L'imbécillité est la faiblesse de l'esprit, avec ses nombreux degrés, l'absence d'idées, dont le dernier degré est l'idiotisme. Le plus souvent, elle est originelle et résulte d'un défaut de conformation des organes; quelquefois, elle est la suite d'excès, de commotions violentes, ou de l'âge, qui parfois amène la décrépitude à lui seul.

La démence est le désordre des idées. L'imbécile n'a pas d'idées ou en a peu; le dément en a, il en a même parfois d'éclatantes, si bien que certains auteurs ont avancé qu'entre le génie et la démence il y a seulement une nuance; ils ont été jusqu'à dire que le génie est une névrose; au moins faut-il convenir que c'est une névrose sui generis1. Seulement, si le dément a des idées, il ne les gouverne pas; il en est le jouet et elles l'égarent.
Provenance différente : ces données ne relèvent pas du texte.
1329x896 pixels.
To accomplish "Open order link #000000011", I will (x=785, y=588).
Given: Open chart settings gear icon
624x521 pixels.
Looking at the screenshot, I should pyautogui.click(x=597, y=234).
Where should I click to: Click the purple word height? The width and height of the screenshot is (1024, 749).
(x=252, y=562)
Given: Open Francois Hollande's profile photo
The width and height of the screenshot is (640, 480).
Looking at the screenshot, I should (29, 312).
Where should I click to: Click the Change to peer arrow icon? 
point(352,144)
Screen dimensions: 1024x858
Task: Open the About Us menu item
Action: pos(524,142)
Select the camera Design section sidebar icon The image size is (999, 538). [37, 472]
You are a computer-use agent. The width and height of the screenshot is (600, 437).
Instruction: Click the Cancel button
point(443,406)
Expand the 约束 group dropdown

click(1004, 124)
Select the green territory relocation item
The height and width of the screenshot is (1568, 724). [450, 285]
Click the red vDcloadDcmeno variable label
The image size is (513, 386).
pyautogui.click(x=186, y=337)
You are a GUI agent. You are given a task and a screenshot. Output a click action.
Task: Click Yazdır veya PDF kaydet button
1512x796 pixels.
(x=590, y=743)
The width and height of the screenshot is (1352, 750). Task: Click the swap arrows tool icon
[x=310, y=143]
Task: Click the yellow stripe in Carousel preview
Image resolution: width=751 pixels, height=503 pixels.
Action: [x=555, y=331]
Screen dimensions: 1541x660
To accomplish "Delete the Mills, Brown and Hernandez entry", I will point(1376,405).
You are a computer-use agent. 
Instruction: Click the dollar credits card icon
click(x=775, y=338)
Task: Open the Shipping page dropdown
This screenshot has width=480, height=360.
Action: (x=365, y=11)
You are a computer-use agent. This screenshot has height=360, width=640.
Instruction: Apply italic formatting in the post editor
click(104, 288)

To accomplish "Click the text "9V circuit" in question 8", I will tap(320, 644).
Enfin la fureur est l'imbécillité ou la démence avec un caractère particulier : l'imbécillité ou la démence exaltée, qui se porte à des excès dangereux pour celui qui les commet, dangereux aussi pour les tiers.

Telles sont les trois variétés légales de l'aliénation mentale, les trois caractères qu'elle peut prendre. L'imbécillité simple et la démence simple exposent principalement celui qu'elles atteignent; c'est dans son intérêt que des mesures doivent ètre prises, afin qu'il ne devienne pas le jouet de ses semblables. La fureur expose à la fois celui qu'elle atteint et la société; c'est dans un double intérêt, privé et public, que des mesures doivent être prises.

946. Sous ce rapport, la classification de l'article 489, en tant du moins qu'elle oppose l'imbécillité et la démence d'une part à la fureur d'autre part, a une certaine portée pratique. Toutefois, on reconnaît communément qu'elle n'a aucune valeur scientifique, et qu'elle a, au point de vue légal, le double défaut d'être incomplète et inutile.

Elle est incomplète. En effet, si l'imbécillité, la démence et la fureur sont des variétés de l'aliénation mentale, elles sont bien loin d'être les seules. Les médecins aliénistes dis

1. Voy. sur ce sujet G. Valbert, M. Lombroso et sa théorie de l'homme de génie, dans la Revue des Deux-Mondes du 1er juin 1897, p. 685 et suiv.